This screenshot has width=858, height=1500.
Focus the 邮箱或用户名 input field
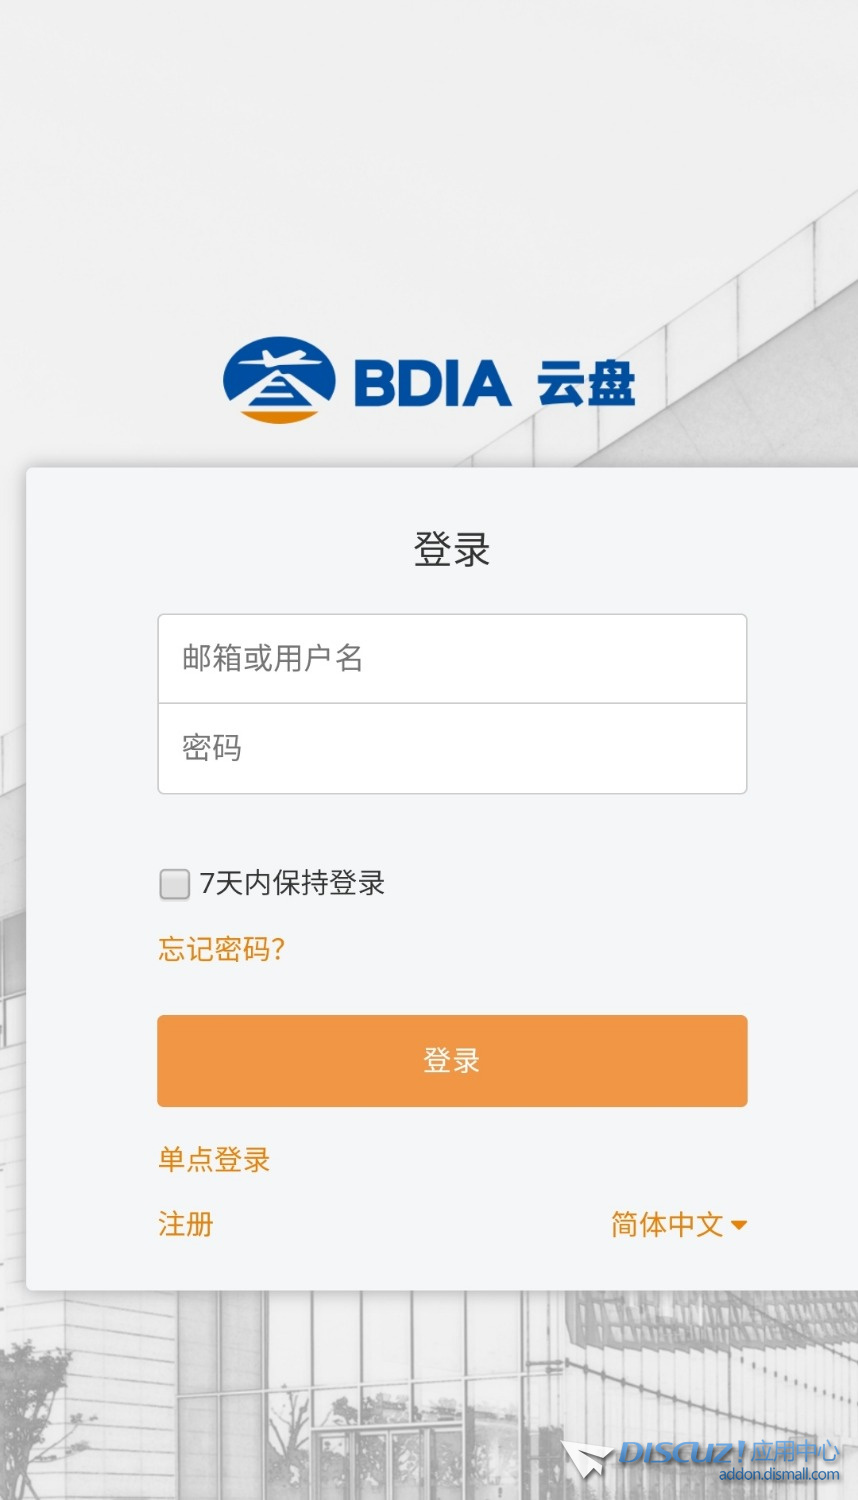(x=452, y=659)
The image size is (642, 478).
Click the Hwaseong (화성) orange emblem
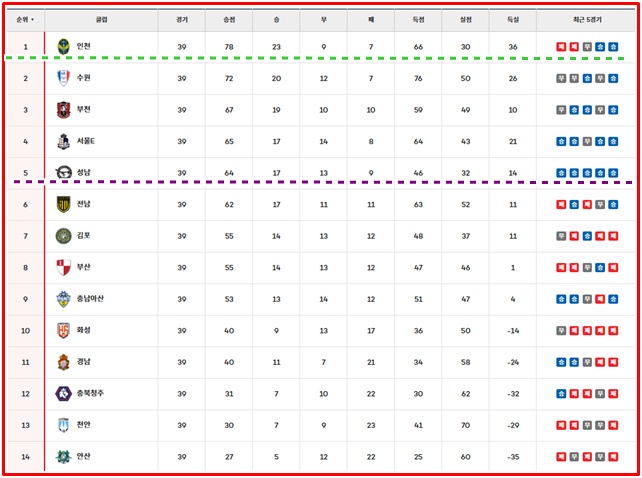pyautogui.click(x=64, y=331)
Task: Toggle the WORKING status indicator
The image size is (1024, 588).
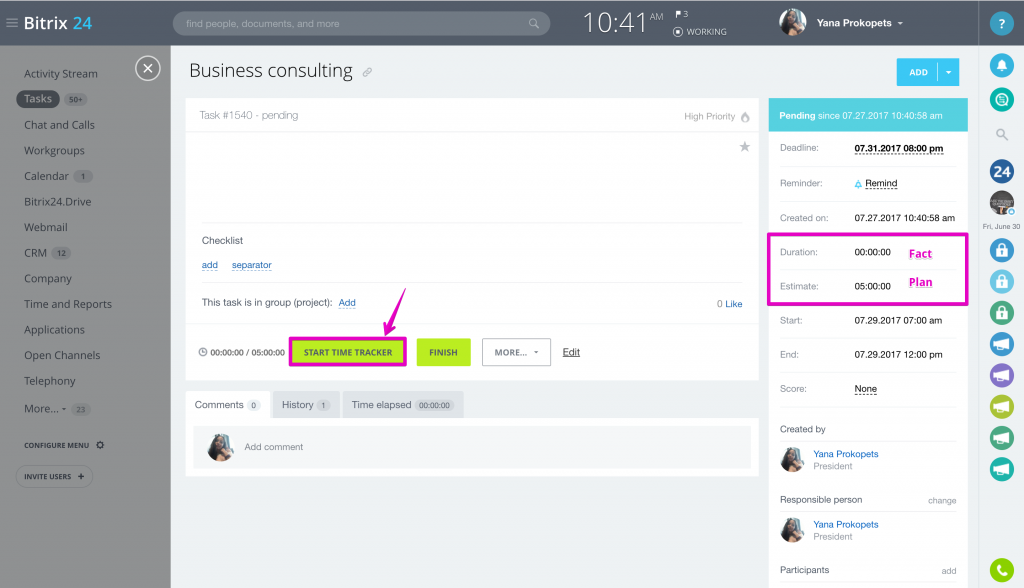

══════

上の資料をすべて、一字一句変えずに書き写しなさい。画像は解答に含めないこと。

**記述解答**:
This screenshot has width=858, height=1500.
Focus the 邮箱或用户名 input field
(x=452, y=659)
The image size is (642, 478).
Click the Hwaseong (화성) orange emblem
pyautogui.click(x=64, y=331)
Task: Toggle the WORKING status indicator
The image size is (1024, 588).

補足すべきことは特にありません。